Even though five years have passed since her brother Gary was killed while working in the World Trade Center on Sept. 11, Edie Lutnick still feels the pain.
"It's every bit as raw today as it was five years ago," said Lutnick, 47, a New Yorker who worked with her brother at Cantor Fitzgerald, but went into the office late on that tragic day. Lutnick's other brother, Howard, CEO of the company, was dropping his son off at kindergarten when the airplanes struck the twin towers.
"If the planes hit later in the day, it would have killed all three of us," she said in an interview.
Five years after the attacks, Lutnick hopes that if she shares her experience with others, it can help to keep Sept. 11 fresh in the American consciousness.

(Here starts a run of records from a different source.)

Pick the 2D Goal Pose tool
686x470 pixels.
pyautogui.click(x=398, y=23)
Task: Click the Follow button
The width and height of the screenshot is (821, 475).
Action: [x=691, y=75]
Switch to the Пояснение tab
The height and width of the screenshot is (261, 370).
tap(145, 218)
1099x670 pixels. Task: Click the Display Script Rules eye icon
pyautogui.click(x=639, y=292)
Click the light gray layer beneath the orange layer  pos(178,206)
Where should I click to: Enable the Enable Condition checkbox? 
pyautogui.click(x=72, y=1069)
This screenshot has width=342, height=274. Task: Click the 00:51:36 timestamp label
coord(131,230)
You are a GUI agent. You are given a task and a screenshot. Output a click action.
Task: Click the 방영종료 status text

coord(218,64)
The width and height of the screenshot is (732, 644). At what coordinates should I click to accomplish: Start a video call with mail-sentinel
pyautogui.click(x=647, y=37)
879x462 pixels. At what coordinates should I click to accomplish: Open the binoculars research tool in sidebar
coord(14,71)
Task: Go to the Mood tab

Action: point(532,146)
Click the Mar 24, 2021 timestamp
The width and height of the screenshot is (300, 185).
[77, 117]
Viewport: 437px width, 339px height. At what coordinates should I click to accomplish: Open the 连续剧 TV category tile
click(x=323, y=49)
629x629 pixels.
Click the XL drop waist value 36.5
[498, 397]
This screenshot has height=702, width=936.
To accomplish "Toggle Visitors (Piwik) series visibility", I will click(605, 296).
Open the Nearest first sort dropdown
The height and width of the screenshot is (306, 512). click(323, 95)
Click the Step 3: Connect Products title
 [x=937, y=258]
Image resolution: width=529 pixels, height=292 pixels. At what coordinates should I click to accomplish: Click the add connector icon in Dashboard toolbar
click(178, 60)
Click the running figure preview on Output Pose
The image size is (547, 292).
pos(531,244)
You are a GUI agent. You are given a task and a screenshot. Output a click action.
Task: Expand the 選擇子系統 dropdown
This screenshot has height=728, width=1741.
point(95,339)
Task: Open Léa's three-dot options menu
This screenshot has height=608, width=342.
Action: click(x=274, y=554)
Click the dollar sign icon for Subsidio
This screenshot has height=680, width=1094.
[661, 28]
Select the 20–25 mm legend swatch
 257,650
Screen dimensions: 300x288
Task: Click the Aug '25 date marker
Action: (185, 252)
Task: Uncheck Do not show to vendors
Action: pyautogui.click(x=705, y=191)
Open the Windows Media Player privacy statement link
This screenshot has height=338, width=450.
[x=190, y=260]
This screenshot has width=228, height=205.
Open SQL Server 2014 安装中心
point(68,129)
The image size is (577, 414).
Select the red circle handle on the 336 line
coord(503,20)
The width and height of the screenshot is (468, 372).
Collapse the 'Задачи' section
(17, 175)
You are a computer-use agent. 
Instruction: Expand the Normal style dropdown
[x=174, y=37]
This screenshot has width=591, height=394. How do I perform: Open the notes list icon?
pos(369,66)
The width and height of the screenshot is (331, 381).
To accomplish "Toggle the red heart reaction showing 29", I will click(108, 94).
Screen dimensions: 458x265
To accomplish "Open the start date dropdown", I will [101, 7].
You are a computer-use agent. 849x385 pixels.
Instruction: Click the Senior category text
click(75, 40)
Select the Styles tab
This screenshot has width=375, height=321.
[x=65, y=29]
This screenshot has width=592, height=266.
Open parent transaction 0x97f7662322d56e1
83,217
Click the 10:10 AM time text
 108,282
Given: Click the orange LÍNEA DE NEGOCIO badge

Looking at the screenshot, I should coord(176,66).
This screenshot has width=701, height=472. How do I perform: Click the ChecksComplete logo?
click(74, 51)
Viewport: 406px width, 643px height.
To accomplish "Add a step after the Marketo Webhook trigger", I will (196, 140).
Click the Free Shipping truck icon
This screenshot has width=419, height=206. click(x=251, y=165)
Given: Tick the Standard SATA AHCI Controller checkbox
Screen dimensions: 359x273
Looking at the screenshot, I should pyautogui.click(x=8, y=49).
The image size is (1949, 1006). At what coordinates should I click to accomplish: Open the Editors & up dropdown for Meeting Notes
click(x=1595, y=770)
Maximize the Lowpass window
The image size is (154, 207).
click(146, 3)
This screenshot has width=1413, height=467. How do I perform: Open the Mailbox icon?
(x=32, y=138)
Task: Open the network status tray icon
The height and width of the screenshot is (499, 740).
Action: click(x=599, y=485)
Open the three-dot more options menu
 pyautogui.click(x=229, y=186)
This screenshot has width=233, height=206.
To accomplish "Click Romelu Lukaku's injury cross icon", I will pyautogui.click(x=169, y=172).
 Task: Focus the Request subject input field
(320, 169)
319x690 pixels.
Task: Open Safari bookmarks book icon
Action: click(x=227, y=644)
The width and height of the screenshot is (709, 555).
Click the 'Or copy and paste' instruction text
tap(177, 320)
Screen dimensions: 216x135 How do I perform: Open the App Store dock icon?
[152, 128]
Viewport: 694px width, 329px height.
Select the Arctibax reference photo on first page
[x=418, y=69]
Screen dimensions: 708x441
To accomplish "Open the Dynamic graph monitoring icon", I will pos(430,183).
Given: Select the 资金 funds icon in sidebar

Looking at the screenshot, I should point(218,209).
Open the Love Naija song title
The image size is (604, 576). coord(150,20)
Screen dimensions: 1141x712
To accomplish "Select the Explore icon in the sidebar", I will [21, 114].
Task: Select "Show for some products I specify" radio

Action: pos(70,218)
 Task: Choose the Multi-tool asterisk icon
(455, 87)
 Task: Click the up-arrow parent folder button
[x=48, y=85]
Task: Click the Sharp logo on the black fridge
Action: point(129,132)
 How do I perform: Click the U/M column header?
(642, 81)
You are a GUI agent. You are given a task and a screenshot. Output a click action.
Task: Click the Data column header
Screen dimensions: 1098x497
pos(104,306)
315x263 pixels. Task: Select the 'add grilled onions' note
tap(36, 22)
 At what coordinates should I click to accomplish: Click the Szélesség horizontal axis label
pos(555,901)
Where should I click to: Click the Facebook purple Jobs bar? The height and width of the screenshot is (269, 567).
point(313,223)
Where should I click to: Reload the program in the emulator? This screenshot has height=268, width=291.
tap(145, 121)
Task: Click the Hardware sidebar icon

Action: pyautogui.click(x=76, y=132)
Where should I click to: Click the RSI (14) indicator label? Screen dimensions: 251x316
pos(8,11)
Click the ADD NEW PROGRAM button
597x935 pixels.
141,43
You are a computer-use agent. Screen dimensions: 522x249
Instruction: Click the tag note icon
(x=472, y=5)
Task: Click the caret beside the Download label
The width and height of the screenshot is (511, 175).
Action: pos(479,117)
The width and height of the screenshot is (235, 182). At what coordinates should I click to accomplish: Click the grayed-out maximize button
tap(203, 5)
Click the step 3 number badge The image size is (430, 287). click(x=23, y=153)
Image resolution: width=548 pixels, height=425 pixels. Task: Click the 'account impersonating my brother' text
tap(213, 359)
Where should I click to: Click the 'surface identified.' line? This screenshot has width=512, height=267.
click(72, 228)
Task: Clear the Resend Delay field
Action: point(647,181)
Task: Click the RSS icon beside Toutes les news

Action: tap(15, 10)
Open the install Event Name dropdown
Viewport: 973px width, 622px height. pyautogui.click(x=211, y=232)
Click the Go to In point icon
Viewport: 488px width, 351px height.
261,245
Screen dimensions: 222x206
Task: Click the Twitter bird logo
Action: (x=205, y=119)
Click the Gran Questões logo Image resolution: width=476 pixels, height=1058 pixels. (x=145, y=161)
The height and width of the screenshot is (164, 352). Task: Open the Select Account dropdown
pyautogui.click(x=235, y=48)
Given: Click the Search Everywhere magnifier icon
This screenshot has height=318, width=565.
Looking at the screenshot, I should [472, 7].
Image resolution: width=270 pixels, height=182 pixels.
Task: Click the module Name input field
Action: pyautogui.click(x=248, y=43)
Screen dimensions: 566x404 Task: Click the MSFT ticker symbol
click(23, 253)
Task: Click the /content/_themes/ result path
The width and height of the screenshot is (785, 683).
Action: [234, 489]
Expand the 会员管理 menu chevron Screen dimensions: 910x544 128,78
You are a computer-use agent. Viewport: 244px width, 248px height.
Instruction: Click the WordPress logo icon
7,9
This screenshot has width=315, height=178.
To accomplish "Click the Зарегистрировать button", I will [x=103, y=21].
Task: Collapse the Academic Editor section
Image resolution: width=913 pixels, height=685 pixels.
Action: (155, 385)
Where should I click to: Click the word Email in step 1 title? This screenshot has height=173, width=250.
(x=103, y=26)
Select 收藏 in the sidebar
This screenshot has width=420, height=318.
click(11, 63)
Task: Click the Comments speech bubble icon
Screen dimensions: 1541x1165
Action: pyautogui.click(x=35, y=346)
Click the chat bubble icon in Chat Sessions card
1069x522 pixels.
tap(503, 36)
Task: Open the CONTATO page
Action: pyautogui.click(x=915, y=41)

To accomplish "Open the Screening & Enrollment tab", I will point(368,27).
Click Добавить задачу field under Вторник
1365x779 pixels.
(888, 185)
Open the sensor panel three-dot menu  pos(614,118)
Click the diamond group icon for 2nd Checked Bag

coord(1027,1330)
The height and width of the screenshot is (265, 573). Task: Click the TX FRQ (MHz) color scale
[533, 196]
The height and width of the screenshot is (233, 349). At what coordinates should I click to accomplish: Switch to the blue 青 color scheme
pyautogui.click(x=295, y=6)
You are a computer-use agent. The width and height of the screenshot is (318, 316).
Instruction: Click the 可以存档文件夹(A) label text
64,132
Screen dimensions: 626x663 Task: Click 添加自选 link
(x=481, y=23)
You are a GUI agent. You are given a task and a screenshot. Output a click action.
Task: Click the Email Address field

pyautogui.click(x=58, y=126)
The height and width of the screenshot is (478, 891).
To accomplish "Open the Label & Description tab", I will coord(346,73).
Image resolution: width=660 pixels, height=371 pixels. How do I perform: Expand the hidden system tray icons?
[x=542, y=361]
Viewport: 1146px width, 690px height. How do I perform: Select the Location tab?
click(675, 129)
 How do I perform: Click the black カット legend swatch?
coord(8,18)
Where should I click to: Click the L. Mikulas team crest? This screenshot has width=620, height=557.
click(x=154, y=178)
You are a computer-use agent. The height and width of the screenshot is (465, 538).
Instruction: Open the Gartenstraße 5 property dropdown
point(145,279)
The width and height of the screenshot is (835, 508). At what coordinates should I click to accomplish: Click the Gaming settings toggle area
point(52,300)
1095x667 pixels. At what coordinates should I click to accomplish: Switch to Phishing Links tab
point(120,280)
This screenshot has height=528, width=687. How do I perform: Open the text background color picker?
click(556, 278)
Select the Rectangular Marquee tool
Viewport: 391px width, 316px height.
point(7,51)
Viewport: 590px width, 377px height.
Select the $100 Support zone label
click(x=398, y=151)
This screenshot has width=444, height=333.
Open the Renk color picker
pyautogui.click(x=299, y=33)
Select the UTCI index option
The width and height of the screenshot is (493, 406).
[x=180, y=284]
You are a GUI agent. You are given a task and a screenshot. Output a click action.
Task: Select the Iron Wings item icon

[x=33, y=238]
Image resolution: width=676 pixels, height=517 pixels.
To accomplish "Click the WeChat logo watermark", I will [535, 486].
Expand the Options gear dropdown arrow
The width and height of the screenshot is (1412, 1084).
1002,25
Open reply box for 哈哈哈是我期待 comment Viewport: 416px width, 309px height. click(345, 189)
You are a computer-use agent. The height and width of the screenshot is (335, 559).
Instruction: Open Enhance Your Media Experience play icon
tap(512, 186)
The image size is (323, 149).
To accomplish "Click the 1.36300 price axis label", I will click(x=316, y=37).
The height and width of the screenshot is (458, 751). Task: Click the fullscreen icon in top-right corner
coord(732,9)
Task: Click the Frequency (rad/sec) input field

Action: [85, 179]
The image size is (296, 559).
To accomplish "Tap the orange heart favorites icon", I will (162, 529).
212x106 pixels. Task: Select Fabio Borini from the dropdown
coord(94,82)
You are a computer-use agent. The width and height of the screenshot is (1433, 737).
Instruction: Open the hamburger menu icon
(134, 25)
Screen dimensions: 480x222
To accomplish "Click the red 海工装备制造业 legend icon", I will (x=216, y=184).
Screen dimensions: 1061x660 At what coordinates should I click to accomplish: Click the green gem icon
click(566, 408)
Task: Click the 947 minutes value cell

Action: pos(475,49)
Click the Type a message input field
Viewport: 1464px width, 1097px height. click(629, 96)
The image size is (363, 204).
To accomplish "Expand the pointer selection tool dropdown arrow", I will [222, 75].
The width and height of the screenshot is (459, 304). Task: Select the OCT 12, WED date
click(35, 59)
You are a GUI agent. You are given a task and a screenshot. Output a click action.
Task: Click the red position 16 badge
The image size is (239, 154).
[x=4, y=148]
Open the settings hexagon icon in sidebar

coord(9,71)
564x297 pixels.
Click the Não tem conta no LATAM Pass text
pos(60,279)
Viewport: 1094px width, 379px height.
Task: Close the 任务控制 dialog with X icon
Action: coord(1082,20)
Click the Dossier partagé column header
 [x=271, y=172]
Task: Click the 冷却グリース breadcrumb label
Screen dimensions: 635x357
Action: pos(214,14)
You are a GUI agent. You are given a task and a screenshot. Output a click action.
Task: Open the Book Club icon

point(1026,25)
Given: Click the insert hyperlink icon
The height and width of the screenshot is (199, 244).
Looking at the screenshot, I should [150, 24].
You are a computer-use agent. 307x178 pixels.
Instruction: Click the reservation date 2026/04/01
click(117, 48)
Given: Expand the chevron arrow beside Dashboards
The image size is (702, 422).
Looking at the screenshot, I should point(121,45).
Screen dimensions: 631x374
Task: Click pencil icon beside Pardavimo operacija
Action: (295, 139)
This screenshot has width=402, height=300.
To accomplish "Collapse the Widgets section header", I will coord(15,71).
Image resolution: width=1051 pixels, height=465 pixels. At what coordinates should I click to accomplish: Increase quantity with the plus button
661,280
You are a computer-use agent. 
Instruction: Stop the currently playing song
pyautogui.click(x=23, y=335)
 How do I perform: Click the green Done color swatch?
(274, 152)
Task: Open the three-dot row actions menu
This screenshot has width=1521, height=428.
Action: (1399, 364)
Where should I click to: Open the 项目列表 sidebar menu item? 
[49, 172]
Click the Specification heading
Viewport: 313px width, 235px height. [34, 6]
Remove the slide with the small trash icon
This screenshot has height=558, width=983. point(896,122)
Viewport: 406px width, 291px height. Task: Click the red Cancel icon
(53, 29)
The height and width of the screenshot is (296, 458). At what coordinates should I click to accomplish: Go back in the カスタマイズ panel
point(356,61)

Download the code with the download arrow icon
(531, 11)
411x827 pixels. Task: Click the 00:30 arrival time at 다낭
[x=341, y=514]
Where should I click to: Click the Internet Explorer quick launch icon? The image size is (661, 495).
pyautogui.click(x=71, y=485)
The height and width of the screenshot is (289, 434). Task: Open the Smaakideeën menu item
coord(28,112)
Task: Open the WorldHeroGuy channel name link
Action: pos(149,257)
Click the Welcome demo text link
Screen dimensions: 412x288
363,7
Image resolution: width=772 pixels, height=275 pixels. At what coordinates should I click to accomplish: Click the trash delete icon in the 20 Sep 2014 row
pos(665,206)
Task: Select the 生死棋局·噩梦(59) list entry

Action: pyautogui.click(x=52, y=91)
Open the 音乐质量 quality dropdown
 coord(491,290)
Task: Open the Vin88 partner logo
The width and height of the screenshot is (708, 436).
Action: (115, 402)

She plans to deliver an oral history of her experience as part of the National 9/11/01 Civic Education Program, an initiative that could help shape the ways in which high schools around the country teach about the terror attacks.
The program is organized by World Trade Center United Family Group, a New Jersey-based organization of September 11th families, survivors and rescue workers, as well as educators from Taft Institute for Government at New York's Queens College, and the ACE INA Foundation, the philanthropic arm of ACE INA, an insurance provider.
These groups plan to distribute lesson plans and a documentary-style DVD -- complete with interviews with rescue workers, eyewitnesses, elected officials, survivors and everyday people like Lutnick, who lost loved ones in the attacks.
"If opening up as part of this program will make future generations understand what happened on that day -- on a real level -- I'm willing to do that," she said.
At a press conference held last month at the National Constitution Center, WTC United executive director Anthony Gardner said the group expects to launch its educational program in September of 2007.
High school students "are inheriting this war on terrorism," said Gardner, who lost his brother Harvey during the New York attacks. "They must be informed citizens and preserve the memory of the event."
Gardner noted that the Sept. 11 lesson plans will be modeled after existing Holocaust education, where firsthand accounts and survivor testimonials are used to engage and educate.
"Holocaust survivors are unwilling to have events forgotten -- we, too, are unwilling to have these events forgotten," stated Lutnick.
Program organizers believe that the attacks have started to dim from public consciousness, and frequently point to a Washington Post poll released in August that found that 30 percent of Americans do not know what year the attacks occurred.
"That's a pretty frightening statistic," stated Gardner. "We must combat that -- and keep the memory alive."